Syllabus

Contact Information

Meetings

This is a lecture format class. We meet Tuesdays and Thursday from 8:30-10am in 2548 NUB (North University Building). We will end by 9:50am.

Key Dates

  • No Class:

    • Tu Oct 19 (Fall Study Break)
    • Th Nov 25 (Holiday)
  • Final Class: Th Dec 9

  • Office of the Registrar

  • Anticipated due dates of problem sets (revised Sep 20):

    • PS1 - September 17
    • PS2 - October 1
    • PS3 - October 8
    • PS4 - October 22
    • PS5 - November 5
    • PS6 - November 12
    • PS7 - November 19
    • PS8 - December 10

If assignment due dates interfere with religious holidays you observe please let me know prior to October 1 to work out alternative arrangements.

Grading Information

Your grade will be based on 10 8 problem sets worth 100 points each and a series of surveys worth 100 points total. This is 900 total points, your best score will be counted twice to give 1,000 so that 1 point = 0.1% of the course grade. The course will use the following grading scale:

  • A = [1000, 920] points,
  • A- = (920, 880] points,
  • B+ = (880, 840] points,
  • B = (840, 800] points,
  • B- = (800, 760] points.

Totals less than 760 points will receive a grade on a case-by-case basis. I reserve the right to modify this scale and other grading policies, but grade thresholds will be no higher than shown here.

Text Books

There are no required texts for this course, but there are required readings from texts and other materials available online or through the library. There are three recommended texts:

Pre-requisites

You should have taken or be currently enrolled in an intermediate applied statistics course such as Stats 500 or equivalent. You should be comfortable programming in at least one programming language or scripting in a statistical software language.

Course Description

The primary goals of Stats 507 are to help you: learn Python from the ground up, become proficient in using Python for data analysis, gain fluency in other data science tools (e.g. git, Linux, SQL), and to make you comfortable reading documentation and independently learning new computing skills.

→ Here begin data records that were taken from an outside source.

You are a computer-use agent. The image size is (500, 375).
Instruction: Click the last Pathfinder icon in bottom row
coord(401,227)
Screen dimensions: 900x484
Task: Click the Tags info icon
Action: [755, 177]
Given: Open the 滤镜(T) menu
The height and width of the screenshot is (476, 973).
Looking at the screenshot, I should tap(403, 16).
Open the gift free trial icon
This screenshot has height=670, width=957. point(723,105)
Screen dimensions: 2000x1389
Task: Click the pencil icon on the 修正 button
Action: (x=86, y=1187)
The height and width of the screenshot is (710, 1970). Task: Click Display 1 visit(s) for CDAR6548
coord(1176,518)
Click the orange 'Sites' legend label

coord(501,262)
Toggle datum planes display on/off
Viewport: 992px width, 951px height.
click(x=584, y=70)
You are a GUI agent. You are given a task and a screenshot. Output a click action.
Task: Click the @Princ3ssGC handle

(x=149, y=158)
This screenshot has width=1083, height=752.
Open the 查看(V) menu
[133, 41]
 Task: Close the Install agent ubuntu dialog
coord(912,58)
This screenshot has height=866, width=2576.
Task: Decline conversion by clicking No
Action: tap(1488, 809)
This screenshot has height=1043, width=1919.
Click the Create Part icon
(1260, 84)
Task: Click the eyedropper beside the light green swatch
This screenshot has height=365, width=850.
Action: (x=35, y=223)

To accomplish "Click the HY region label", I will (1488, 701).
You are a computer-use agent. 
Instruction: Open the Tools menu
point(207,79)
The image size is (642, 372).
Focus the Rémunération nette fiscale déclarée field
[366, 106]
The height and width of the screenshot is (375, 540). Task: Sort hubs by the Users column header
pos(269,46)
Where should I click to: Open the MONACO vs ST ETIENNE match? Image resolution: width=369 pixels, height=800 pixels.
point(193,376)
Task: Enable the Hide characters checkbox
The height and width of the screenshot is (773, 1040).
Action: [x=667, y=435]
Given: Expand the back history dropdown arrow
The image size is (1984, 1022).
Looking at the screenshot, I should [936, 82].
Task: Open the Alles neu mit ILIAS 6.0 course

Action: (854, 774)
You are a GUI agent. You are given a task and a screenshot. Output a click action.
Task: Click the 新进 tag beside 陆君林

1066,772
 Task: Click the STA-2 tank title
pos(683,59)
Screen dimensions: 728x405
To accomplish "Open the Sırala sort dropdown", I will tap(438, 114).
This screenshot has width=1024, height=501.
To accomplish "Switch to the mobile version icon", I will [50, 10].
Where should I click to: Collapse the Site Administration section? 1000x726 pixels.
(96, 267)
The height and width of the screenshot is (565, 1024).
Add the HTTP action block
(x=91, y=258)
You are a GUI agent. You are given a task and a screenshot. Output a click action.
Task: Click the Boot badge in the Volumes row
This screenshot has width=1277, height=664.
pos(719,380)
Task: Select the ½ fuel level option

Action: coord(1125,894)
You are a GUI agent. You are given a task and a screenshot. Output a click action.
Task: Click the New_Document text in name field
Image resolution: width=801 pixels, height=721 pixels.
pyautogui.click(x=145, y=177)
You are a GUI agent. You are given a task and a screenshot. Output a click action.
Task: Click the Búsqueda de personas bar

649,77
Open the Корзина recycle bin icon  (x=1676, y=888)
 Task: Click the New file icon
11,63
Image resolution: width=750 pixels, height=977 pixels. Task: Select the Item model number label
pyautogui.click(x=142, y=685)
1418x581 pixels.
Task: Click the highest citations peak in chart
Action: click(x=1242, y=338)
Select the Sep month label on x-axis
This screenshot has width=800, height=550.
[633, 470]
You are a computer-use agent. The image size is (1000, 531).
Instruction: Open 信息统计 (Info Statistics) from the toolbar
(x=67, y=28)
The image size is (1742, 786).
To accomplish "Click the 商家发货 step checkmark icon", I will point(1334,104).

  1. Students will gain fluency with frequently used programming patterns, concepts, and libraries used by data scientists and statistical analysts working in Python.
  2. Students will develop good coding, documentation, and work flow habits.
  3. Students will improve and gain confidence as independent learners capable of learning new software by reading documentation and working examples.
  4. Students will demonstrate growth in presenting and communicating with and about data and data analyses.

The topics below represent an approximate scope for the course. I reserve the right to modify this scope. Materials related to each topic will include lectures and readings and, less frequently, examples and/or case studies.

  • Introduction to Python - the Python ecosystem, programming patterns, data structures, I/O, notebooks, classes and objects, functional programming.

  • Python’s core scientific modules - NumPy, Pandas, and (some) SciPy.

  • Communicating with and about data - markdown, Latex, minimal HTML, writing “polished” and professional reports.

  • Linux shell skills and git - using git, the Linux file system, data processing in the Linux shell, ssh.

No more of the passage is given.